Dell’amena denominazione capitolina si è cercata una conferma sul web, ma invano giacché il sito del Pd rimanda a una pubblicità di radiatori. Inoltre nella capitale il partito, anche se fa finta di nulla, risente della brutta storia dell’onorevole Di Stefano, mister preferenze e mister tante altre cose, che alla vera Leopolda – quella che aveva come motto: «Il futuro è solo l’inizio» – presiedette il tavolo dedicato ai «Pagamenti digitali» e pazienza anche qui.
Il modello insomma ha fatto scuola. A smontarlo, si capisce che rappresenta l’evoluto e tecnologico approdo della congressistica di partito: programma leggero, interventi rapidi, scenografia minimal e curvatura vintage, un uomo solo in camicia e «centotavoli» di studiatissimo placement ed effimera efficacia, magliette anti-gufi, giornalisti assatanati, il gran teatro della Generazione Renzi.
Per lo stile e l’antropologia dei partecipanti, quella «grande brigati di sognatori» di cui ha parlato Renzi, ci si affida volentieri alle indagini sul campo del giornalista e scrittore Michele Masneri sul Foglio : pashmine e reverse sartoriali, otto o nove sosia di Maria Elena Boschi (una visibile anche in un video di Rep.it), look rinascimental-Max Mara, «televisioni che inquadrano video che riprendono operatori che si selfano», luci calde da Bigazzi, una fotografia che valorizza gli incarnati più delicati, giovani in camicia Oxford, denti bianchissimi, «profumi agrumati».
Il prossimo 2 dicembre la Cisl si riunisce appunto alla storica stazione ferroviaria intitolata al Granduca Leopoldo. «La nostra Leopolda» la presenta fieramente la neo leader sindacale Furlan. «La nostra Leopolda di Orvieto» l’ha detto invece, con qualche mestizia, Alemanno. Trascinamento stucchevole e compulsione pappagallesca non rientrano comunque nel novero dei rischi che una classe politica priva d’immaginazione è disposta a correre.
Inutile a questo punto notificare che da più parti negli ultimi tempi si è reclamata «una Leopolda di centrodestra», «una Leopolda nera» e anche «una Leopolda tricolore». Giusto ieri, nel pieno della crisi grillina, si ha avuto contezza che il sindaco di Parma ha convocato per il 7 dicembre un incontro di amministratori locali del M5S: «la Leopolda di Capitan Pizza», che sarebbe Pizzarotti.
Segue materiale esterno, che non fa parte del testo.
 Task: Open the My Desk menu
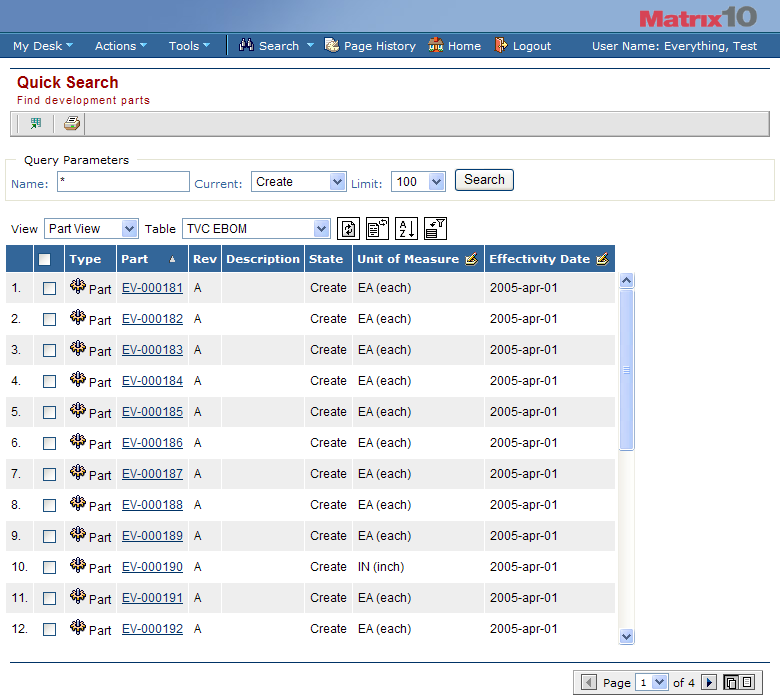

Per tirannia di tempo e di spazio non si è estesa la ricerca di eventuali e ulteriori Leopolde rispetto al partito di Passera, al movimento di Pellegrino Capaldo e a quello di Samorì (che pure al momento ha i suoi guai).
Ma certo è un po’ strano che il massimo successo del format coincida con il massimo potere dei cerchi magici e della disaffezione elettorale. Sul tutto Gianni Cuperlo ha scoperto «una cosa straordinariamente carina» e cioè che esiste, a Castiglioncello, un albergo che ha nome «Leopoldo». È vero, sta nella pineta, a 60 metri dal mare, l’ideale per un meeting, e i proprietari amano molto gli animali, benvenuti nelle stanze al piano terra.